Israel hawks often argue that the world holds Israel to higher scrutiny than other countries, focusing disproportionately on its actions while ignoring those of far worse offenders. The reason for this undue attention? Anti-Semitism, of course.

I have so many responses to this accusation that I barely know where to begin. But I think it is sometimes most powerful to simply agree. As a Jew, I do expect Israel to behave in an exceptionally moral way. I believe my community should lead the world in holding it to account for its actions.
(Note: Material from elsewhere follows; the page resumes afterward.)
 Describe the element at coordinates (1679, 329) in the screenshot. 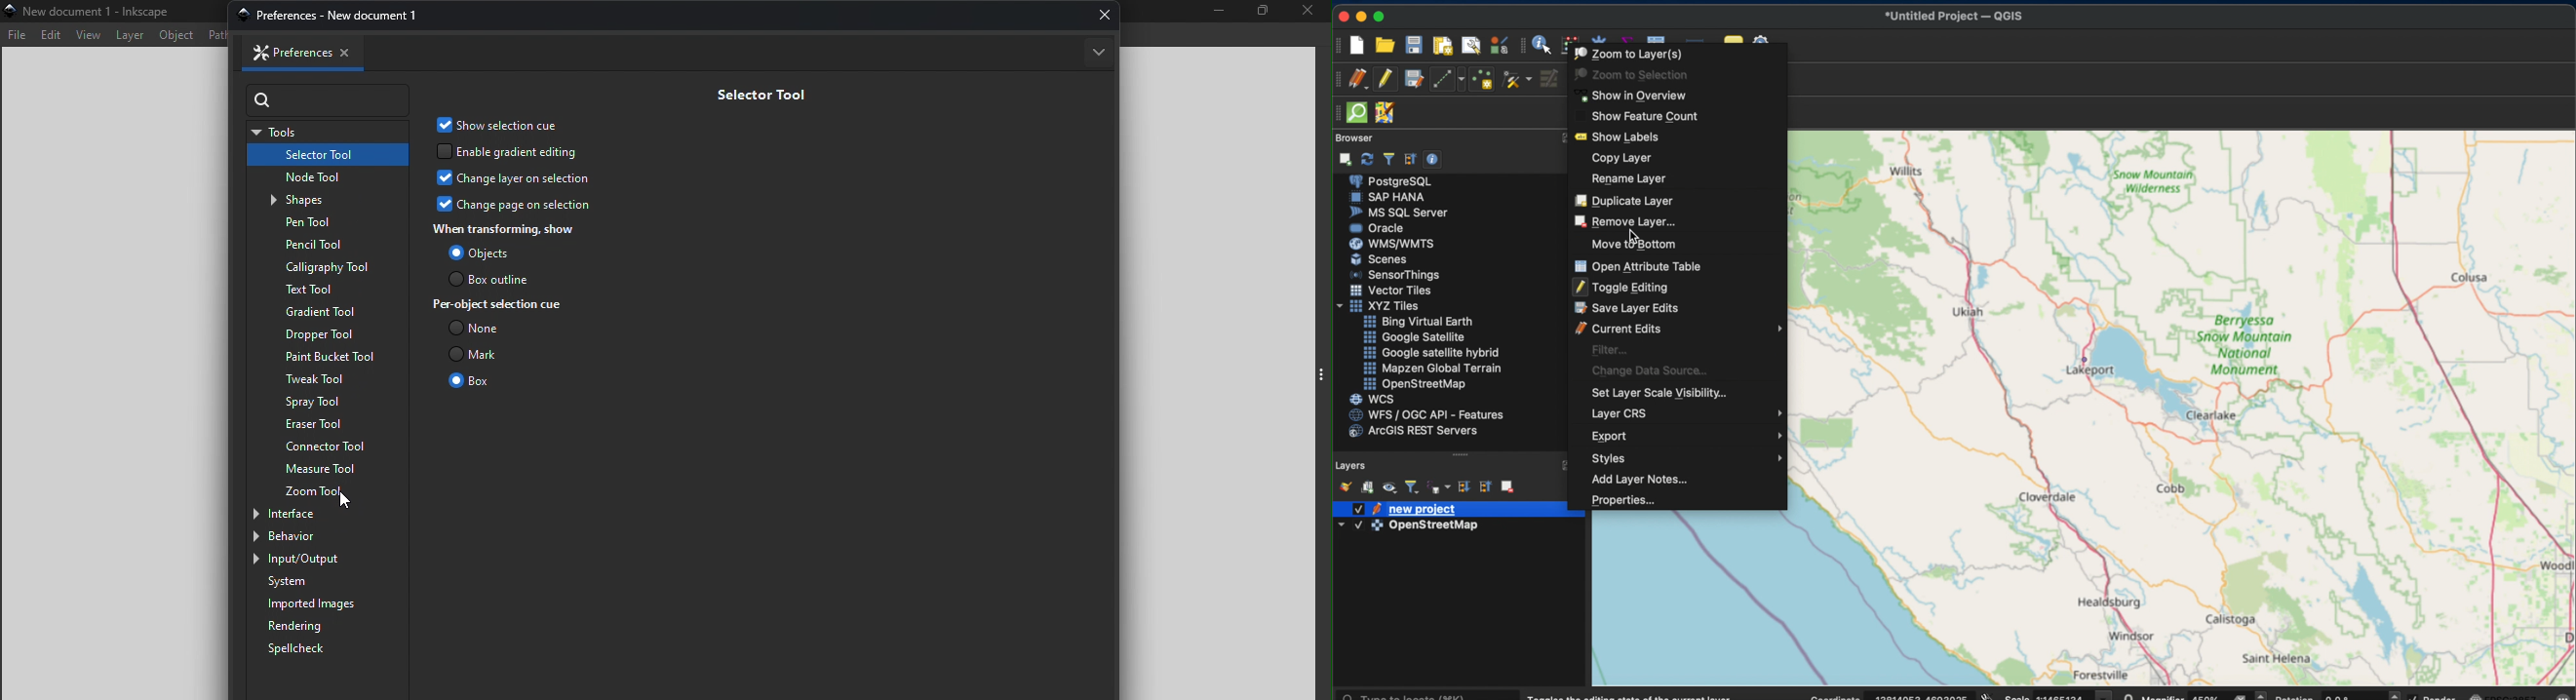

I see `current edits` at that location.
In years of Jewish education, my parents and teachers taught me that I had inherited a special legacy of social justice activism. My Sunday School teachers drew lessons from the Holocaust, emphasizing the need to fight racism and speak out for one’s beliefs, especially the unpopular ones.  We learned about the legacy of Jewish participation in the Civil Rights movement and a rich tradition of empathy for the downtrodden going back to Maimonides. My grandparents told me stories about the pogroms and isolation my ancestors had endured in Eastern Europe. The Jewish people’s history of persecution, they all said, gave me a unique responsibility to fight injustice wherever I saw it.  My experiences were not special; most American Jews grew up hearing the same things.

Now, young Jews like me must remind our parents and grandparents of all they have taught us. We must remind them that the Jewish people can transcend narrow tribalism. We can stop demonizing Palestinians and Arabs. We can build a state that guarantees human rights for all. We can welcome discussion about Israel, as we welcome vigorous debate on all topics. We can be better. We can try harder.

It is more difficult to hold your own to account – whether a family, a synagogue, or an entire state. But Israel’s best defense against its critics will be proving them wrong. As a Jew, I will do all I can to give Israel the disproportionate attention that worries the American Jewish establishment. When accused of holding Israel to a higher standard, I will respond with a firm, “hell yeah.”